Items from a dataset
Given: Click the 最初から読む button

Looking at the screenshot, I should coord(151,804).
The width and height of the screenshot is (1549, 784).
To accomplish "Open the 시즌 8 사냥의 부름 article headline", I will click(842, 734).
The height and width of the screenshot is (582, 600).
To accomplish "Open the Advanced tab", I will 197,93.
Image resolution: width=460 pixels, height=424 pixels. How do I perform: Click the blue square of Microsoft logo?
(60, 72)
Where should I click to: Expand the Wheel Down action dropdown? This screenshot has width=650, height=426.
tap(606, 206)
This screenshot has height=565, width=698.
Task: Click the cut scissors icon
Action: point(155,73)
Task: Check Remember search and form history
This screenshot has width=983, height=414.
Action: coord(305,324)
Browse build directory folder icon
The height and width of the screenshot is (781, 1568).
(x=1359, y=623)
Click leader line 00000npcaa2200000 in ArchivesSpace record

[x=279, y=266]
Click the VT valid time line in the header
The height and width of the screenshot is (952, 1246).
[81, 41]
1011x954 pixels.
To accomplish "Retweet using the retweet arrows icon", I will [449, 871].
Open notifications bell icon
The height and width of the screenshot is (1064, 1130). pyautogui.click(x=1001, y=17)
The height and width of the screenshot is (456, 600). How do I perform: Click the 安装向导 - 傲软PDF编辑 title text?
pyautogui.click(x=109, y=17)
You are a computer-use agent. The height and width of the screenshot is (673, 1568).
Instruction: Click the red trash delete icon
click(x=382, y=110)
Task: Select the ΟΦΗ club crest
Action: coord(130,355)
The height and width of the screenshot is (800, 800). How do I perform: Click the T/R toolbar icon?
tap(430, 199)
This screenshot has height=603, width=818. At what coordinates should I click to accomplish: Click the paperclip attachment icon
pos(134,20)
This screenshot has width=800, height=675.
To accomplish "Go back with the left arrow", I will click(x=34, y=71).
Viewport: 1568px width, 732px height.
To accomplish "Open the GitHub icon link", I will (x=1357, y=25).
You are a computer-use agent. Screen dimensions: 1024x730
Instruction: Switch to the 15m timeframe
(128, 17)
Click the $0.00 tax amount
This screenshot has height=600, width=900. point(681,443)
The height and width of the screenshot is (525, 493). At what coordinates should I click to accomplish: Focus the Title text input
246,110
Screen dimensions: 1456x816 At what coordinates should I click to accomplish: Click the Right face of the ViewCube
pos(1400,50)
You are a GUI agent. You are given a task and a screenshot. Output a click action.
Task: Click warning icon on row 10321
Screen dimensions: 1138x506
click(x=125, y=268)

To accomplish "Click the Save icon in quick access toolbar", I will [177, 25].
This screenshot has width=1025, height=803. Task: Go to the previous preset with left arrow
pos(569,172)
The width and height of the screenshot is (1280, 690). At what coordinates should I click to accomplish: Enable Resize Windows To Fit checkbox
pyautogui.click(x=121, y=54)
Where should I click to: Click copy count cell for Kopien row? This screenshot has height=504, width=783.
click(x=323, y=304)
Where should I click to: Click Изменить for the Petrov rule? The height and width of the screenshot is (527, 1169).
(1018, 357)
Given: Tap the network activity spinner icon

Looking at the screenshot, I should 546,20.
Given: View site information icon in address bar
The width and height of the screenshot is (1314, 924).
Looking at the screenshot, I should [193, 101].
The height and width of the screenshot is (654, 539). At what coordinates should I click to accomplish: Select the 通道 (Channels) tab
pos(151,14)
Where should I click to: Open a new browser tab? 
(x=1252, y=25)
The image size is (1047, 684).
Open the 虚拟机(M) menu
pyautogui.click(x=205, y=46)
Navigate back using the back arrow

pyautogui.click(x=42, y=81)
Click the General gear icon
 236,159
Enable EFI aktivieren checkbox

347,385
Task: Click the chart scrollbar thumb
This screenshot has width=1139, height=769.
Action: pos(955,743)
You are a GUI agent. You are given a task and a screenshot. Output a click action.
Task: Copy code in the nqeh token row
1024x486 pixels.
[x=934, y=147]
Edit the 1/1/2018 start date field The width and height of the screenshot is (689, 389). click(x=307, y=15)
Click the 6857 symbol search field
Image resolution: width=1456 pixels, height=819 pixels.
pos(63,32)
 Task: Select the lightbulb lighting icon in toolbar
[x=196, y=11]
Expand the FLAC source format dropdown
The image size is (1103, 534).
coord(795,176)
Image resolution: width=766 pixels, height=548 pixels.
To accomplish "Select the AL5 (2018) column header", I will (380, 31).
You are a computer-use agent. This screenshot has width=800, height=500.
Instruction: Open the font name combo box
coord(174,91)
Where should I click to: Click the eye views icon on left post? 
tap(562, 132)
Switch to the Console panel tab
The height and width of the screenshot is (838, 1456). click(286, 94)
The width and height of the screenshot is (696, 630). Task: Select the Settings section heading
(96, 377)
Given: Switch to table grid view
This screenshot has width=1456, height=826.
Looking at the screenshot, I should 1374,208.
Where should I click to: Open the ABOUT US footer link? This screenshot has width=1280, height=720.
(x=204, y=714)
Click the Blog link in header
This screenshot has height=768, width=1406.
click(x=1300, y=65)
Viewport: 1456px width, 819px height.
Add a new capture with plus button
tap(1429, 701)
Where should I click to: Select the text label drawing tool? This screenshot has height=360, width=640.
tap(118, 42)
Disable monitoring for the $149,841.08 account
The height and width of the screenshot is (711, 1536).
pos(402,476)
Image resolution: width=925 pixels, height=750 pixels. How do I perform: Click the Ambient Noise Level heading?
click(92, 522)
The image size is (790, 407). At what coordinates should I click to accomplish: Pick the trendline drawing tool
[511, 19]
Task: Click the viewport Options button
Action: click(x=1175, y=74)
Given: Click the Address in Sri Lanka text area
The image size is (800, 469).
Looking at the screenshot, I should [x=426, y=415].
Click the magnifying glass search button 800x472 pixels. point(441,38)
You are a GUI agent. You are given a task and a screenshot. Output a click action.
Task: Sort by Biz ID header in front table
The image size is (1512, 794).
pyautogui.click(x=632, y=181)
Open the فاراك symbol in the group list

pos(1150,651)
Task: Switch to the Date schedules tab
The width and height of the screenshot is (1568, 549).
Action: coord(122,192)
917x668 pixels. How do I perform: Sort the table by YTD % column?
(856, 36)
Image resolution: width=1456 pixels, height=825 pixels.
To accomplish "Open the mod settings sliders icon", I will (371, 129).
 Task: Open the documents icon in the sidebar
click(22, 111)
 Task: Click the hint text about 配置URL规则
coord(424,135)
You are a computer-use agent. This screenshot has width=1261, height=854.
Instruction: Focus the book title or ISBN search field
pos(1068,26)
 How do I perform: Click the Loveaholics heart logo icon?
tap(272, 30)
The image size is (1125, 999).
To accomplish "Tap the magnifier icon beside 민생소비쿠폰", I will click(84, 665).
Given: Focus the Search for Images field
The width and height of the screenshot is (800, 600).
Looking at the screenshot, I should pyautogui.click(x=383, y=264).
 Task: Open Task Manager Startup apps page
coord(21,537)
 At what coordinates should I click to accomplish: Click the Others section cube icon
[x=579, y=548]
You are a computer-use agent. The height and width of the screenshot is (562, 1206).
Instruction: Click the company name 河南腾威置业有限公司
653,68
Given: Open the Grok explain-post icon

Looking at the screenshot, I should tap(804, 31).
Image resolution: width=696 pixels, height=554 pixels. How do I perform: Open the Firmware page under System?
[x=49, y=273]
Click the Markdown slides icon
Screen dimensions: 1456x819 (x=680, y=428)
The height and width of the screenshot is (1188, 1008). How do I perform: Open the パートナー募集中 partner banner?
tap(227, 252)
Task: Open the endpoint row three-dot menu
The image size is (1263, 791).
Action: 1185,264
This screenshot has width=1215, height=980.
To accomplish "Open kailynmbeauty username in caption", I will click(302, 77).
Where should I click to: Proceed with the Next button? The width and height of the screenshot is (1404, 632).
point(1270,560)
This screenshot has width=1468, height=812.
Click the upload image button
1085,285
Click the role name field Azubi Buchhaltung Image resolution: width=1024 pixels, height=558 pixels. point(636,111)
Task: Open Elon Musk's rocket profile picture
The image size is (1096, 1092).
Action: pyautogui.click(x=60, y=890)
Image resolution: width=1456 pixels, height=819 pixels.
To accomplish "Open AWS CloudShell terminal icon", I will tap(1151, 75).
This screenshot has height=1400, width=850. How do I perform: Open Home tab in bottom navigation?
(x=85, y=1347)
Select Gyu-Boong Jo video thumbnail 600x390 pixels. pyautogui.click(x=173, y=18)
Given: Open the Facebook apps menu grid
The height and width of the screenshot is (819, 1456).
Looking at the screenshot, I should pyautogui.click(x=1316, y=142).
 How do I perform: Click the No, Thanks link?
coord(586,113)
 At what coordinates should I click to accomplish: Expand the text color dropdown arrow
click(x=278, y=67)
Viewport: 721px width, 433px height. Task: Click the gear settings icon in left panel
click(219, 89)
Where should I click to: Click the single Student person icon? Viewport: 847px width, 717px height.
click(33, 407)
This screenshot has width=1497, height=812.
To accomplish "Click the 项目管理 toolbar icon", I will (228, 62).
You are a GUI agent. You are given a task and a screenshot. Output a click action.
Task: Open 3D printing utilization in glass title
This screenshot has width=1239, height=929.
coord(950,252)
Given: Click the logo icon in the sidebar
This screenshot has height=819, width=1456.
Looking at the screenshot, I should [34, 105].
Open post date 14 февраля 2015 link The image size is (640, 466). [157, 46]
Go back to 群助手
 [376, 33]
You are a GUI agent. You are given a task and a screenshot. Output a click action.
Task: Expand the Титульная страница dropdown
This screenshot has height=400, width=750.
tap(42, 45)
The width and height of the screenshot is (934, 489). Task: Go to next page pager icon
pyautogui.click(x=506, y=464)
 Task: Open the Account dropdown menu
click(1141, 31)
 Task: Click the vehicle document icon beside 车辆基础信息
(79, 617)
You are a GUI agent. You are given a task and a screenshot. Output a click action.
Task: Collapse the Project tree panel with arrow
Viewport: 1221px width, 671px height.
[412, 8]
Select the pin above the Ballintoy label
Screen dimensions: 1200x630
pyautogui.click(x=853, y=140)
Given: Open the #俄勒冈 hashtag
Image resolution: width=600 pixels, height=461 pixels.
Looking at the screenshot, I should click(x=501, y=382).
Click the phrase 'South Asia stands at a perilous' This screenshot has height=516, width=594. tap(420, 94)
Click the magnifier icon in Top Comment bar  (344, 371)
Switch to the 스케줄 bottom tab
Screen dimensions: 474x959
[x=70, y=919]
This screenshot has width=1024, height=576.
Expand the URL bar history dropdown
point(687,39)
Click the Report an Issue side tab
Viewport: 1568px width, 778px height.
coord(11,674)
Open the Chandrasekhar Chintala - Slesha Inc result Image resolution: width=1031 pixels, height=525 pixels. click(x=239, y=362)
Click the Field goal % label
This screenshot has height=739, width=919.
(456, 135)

> _THE EXERCISE_: List as a numbered sequence the lines of the records starting at the one containing "Where should I click to: Click the eye" and ending at the one containing "Looking at the screenshot, I should 1374,208.", omitting blank lines.

> _TASK RESULT_:
1. Where should I click to: Click the eye views icon on left post? 
2. tap(562, 132)
3. Switch to the Console panel tab
4. The height and width of the screenshot is (838, 1456). click(286, 94)
5. The width and height of the screenshot is (696, 630). Task: Select the Settings section heading
6. (96, 377)
7. Given: Switch to table grid view
8. This screenshot has width=1456, height=826.
9. Looking at the screenshot, I should 1374,208.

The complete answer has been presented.